Złodzieje na terenie gminy Niechanowo

W czwartek, 11 grudnia br. po południu do jednego z domostw na terenie gminy Niechanowo przyszedł nieznajomy mężczyzna prosząc o nalanie szklanki wody. Razem z gospodarzem wszedł do kuchni w której przebywała jego żona. W międzyczasie do domu wszedł drugi mężczyzna. Wówczas gospodyni zaniepokoiła się i kazała mężczyznom opuścić mieszkanie. W tym momencie jeden z „gości” zaproponował za kwotę 20 złotych swoją kurtkę rozkładając ją w ten sposób, że zasłoniła widok na korytarz. Drugi w tym czasie plądrował inne pomieszczenie. Gdy właścicielka zauważyła, że drzwi do pokoju są otwarte i prawdopodobnie doszło do kradzieży, poinformowała o tym na głos męża. W tym momencie nieznajomi w pośpiechu opuścili teren posesji i wsiedli do popielatego pojazdu, którym odjechali w kierunku Gniezna. Małżeństwo straciło w ten sposób pieniądze w kwocie 1 500 złotych. Sprawcami kradzieży byli mężczyźni o ciemniejszej karnacji skóry w wieku około 50 – 60 lat. W aucie czekał na nich kierowca.

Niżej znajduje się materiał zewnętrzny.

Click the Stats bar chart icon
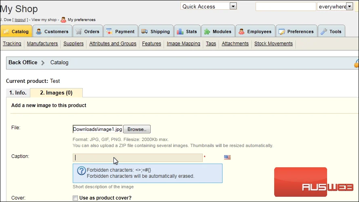The height and width of the screenshot is (202, 359). point(180,32)
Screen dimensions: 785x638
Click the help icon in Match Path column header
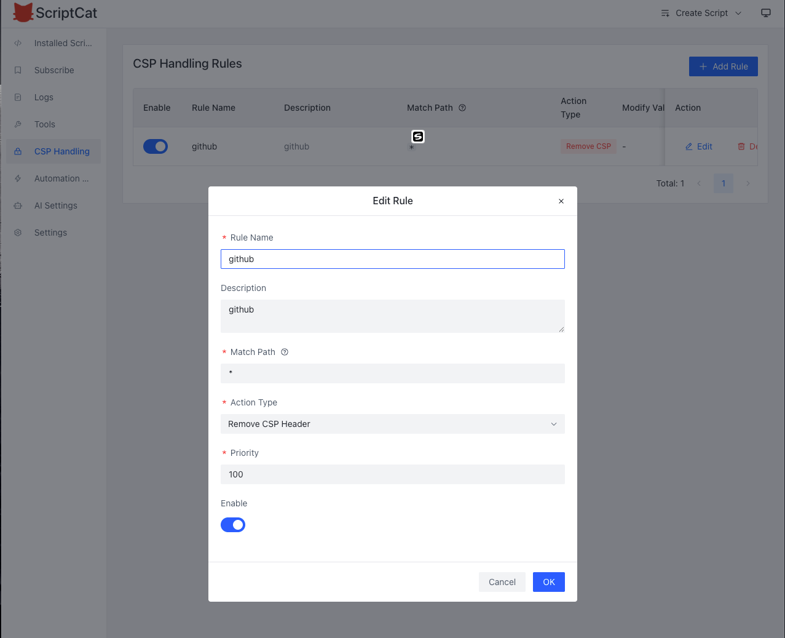point(462,108)
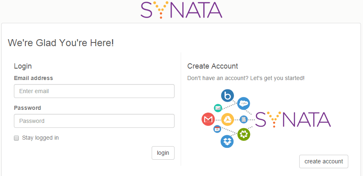363x176 pixels.
Task: Click the blue Box 'b' icon
Action: [x=227, y=96]

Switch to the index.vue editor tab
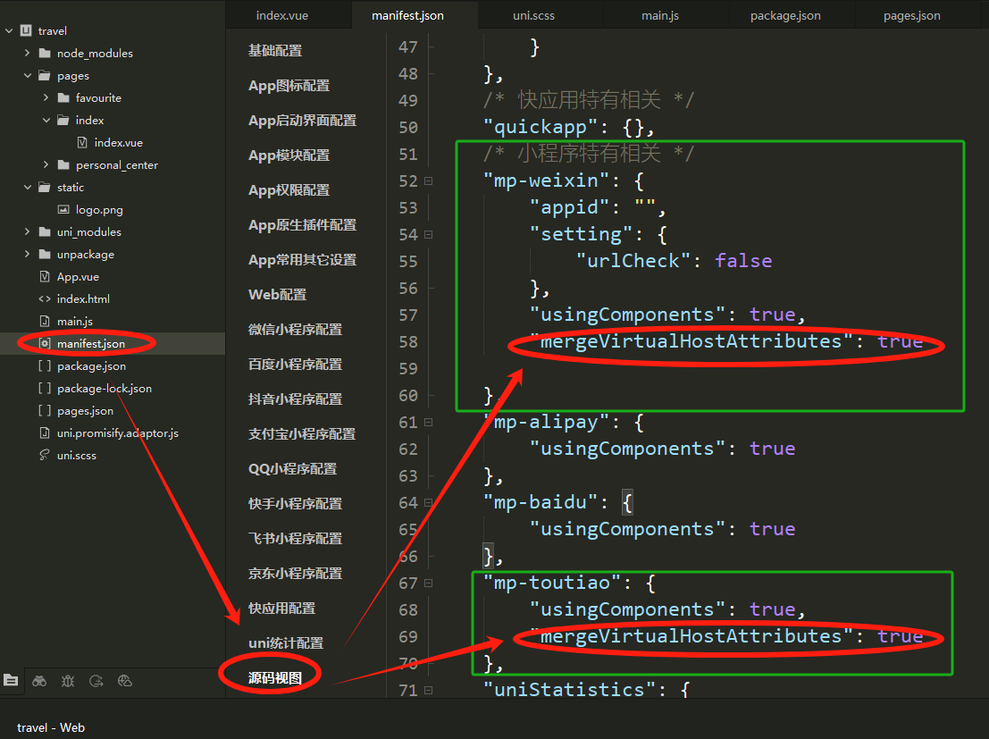(282, 15)
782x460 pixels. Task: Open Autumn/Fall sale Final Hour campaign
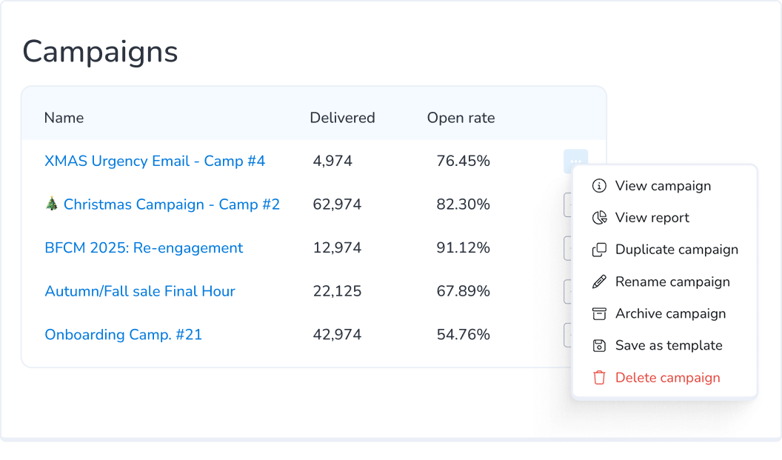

Nie wpuszczajcie oszustów za próg
Policja apeluje o ostrożność przy wszelkich niezapowiedzianych wizytach. - Pamiętajmy głównym celem złodziei jest wejście do domu i odwrócenie uwagi mieszkańców. Szczególną czujność trzeba zachowywać przy wizytach domokrążców, akwizytorów, „pracowników administracji”. Wpuszczając takie osoby do mieszkania powinniśmy zapewnić sobie asystę drugiej osoby np. zaprzyjaźnionego sąsiada.